He drew parallels between what people find important to them personally during wartime and how simple gestures of kindness can help people cope with the emotional impact of COVID-19.

“During conflict in remote countries, as during this pandemic, there is comfort in the simplest of things — a laugh, a drink with a mate, a phone call home or even a hot shower,” he said.

“It is the Australian way to protect and honour those things that we hold dear. That means remembering all that we have lost, including more than 102,000 Australians who never made it home from war. We must never forget their sacrifice.”

Meanwhile, Minister for Indigenous Australians Ken Wyatt has defended his opposition to hanging the Aboriginal flag in the Senate, but revealed he supported changing a word in the national anthem to acknowledge Australia’s Indigenous history.

Three Indigenous senators moved a motion on Tuesday to coincide with NAIDOC Week to have the Aboriginal and Torres Strait Islander flags hoisted alongside the Australian flag in the upper house.

But coalition senators opposed the move, narrowly defeating the motion 29 to 28 votes. Wyatt said he would rather see the flags flying outside Parliament House.

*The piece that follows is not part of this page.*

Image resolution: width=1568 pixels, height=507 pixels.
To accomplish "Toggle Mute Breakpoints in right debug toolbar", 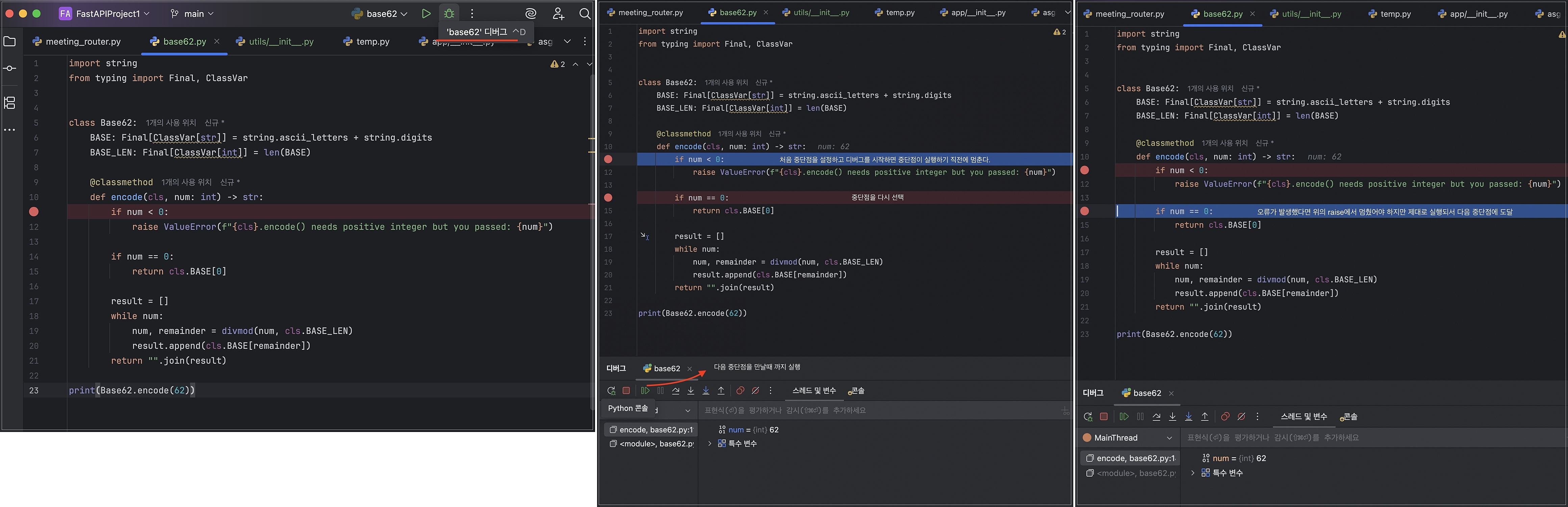I will 1242,417.
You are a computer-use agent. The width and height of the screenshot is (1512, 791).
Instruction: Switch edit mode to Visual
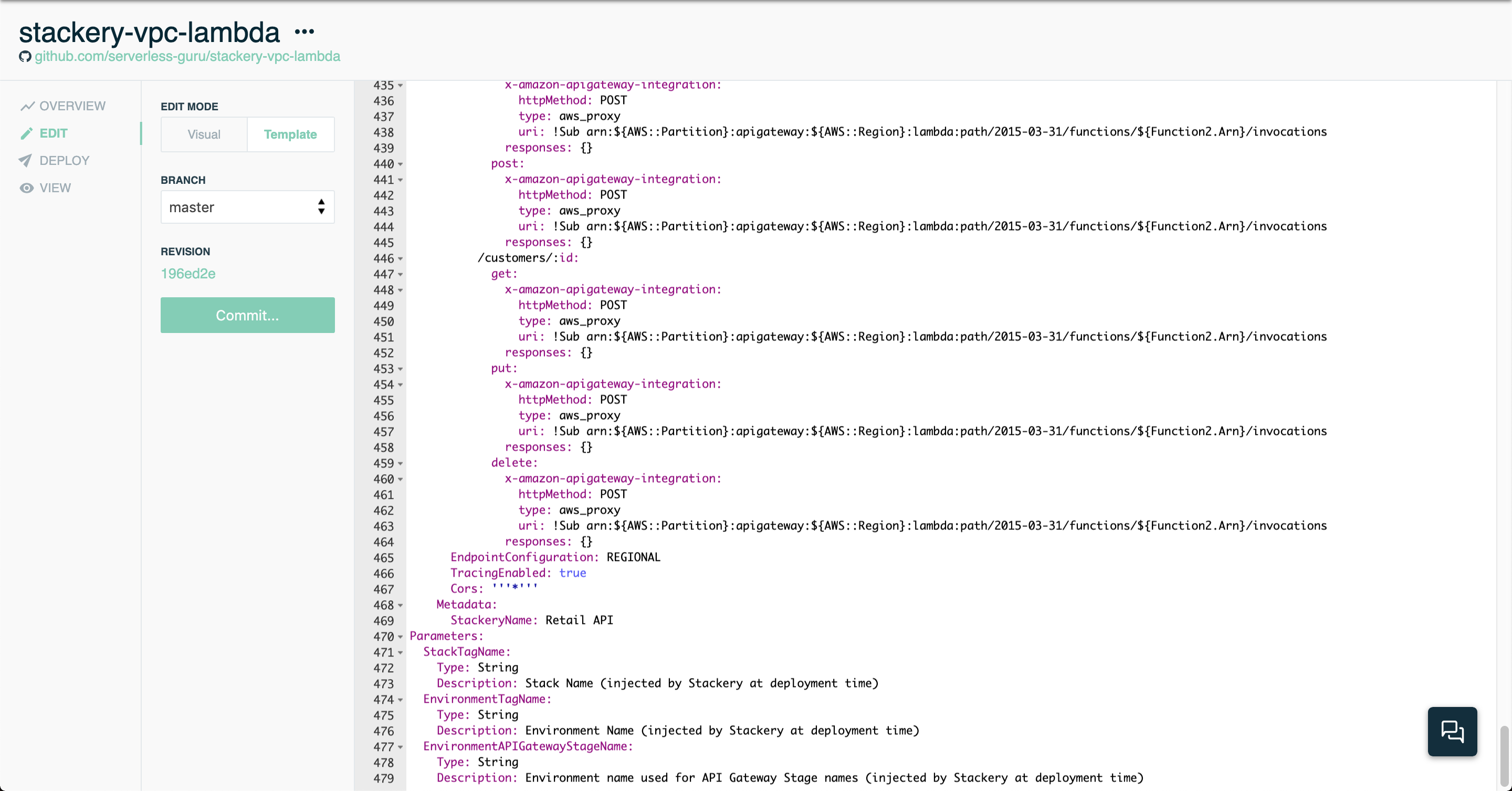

“In the chamber, people don’t notice the flags,” he told NITV on Wednesday.

He also argued the Senate was a place for people to represent their states.

“That’s why the federation flags are hanging in there representing the federation of Australia.”

The minister said there were more important issues to focus on, including suicide among indigenous youths and access to safe drinking water.

“The lefties can have as much to say about my stance on many issues, but get real and look at the quality of life that our people need to live, not the symbolism element that some people tend to push,” Wyatt said.

“This issue of the flag should not detract from what we’re trying to achieve for the voice, for ultimately constitutional recognition and truth-telling, which is what we’ve been committed to.”

Labor senator Malarndirri McCarthy said Remembrance Day was an important reminder of the power of symbolism.

“We need to fly these flags,” she told parliament.

“People say it’s symbolism but guess what? So was today. So is this beautiful poppy that I have above my heart.”

“We can chew and walk at the same time. We can have symbols but we can have practical changes in institutions that can systemically change for the better.”

McCarthy used Question Time to pursue the government over its refusal to fly Indigenous flags.

Government Senate leader Simon Birmingham was asked if he would reconsider, given Liberal state governments fly the flags in parliamentary chambers.

“The government believes it’s appropriate for the Australian national flag in this chamber,” he told senators.

NAIDOC committee co-chairs John Paul Janke and Pat Thompson wrote to government senators and MPs after the vote urging them to reconsider.

Wyatt confirmed he supported NSW Premier Gladys Berejiklian’s push to change the lyrics of the national anthem from “young and free” to “one and free” to better acknowledge to country’s Indigenous history.